:: Extracted data entries ::
....................
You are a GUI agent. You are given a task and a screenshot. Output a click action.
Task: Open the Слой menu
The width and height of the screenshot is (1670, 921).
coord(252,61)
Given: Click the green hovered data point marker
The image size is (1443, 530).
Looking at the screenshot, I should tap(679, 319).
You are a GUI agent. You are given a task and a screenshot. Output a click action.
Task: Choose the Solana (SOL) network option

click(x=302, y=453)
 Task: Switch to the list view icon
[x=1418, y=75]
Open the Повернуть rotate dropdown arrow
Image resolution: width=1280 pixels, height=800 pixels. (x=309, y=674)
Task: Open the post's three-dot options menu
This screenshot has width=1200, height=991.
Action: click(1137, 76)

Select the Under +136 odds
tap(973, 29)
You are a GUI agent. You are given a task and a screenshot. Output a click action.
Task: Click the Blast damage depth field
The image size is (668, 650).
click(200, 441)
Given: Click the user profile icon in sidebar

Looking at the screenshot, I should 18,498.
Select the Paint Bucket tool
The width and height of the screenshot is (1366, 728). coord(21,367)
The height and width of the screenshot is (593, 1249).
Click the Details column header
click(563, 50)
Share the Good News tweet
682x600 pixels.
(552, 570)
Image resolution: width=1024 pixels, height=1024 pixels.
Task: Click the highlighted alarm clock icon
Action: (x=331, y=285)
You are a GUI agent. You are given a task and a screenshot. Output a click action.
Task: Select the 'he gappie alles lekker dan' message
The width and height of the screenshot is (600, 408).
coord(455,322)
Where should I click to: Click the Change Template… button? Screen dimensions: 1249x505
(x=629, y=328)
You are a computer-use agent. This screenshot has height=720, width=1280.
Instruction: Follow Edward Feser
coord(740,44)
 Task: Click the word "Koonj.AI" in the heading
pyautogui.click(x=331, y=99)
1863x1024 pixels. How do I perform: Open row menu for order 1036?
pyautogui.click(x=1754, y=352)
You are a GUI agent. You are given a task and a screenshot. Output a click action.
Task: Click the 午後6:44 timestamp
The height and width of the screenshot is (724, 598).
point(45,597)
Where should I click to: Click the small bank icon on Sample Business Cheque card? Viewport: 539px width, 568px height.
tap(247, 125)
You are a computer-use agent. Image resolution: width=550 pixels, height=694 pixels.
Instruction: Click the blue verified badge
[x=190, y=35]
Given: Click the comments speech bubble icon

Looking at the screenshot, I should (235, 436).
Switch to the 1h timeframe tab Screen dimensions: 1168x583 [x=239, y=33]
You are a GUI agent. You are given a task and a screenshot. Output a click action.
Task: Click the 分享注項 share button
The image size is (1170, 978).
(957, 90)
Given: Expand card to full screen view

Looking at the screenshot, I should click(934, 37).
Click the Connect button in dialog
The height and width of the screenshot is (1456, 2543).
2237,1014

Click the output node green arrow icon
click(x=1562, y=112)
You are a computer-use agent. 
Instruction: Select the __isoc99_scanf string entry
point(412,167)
....................
:: WHAT TO PRODUCE ::
An exact copy of the line containing "Instruction: Click the blue verified badge" and all lines after it, through the last line of the entries, is the required answer.

:: EXERCISE OUTPUT ::
Instruction: Click the blue verified badge
[x=190, y=35]
Given: Click the comments speech bubble icon

Looking at the screenshot, I should (235, 436).
Switch to the 1h timeframe tab Screen dimensions: 1168x583 [x=239, y=33]
You are a GUI agent. You are given a task and a screenshot. Output a click action.
Task: Click the 分享注項 share button
The image size is (1170, 978).
(957, 90)
Given: Expand card to full screen view

Looking at the screenshot, I should click(934, 37).
Click the Connect button in dialog
The height and width of the screenshot is (1456, 2543).
2237,1014

Click the output node green arrow icon
click(x=1562, y=112)
You are a computer-use agent. 
Instruction: Select the __isoc99_scanf string entry
point(412,167)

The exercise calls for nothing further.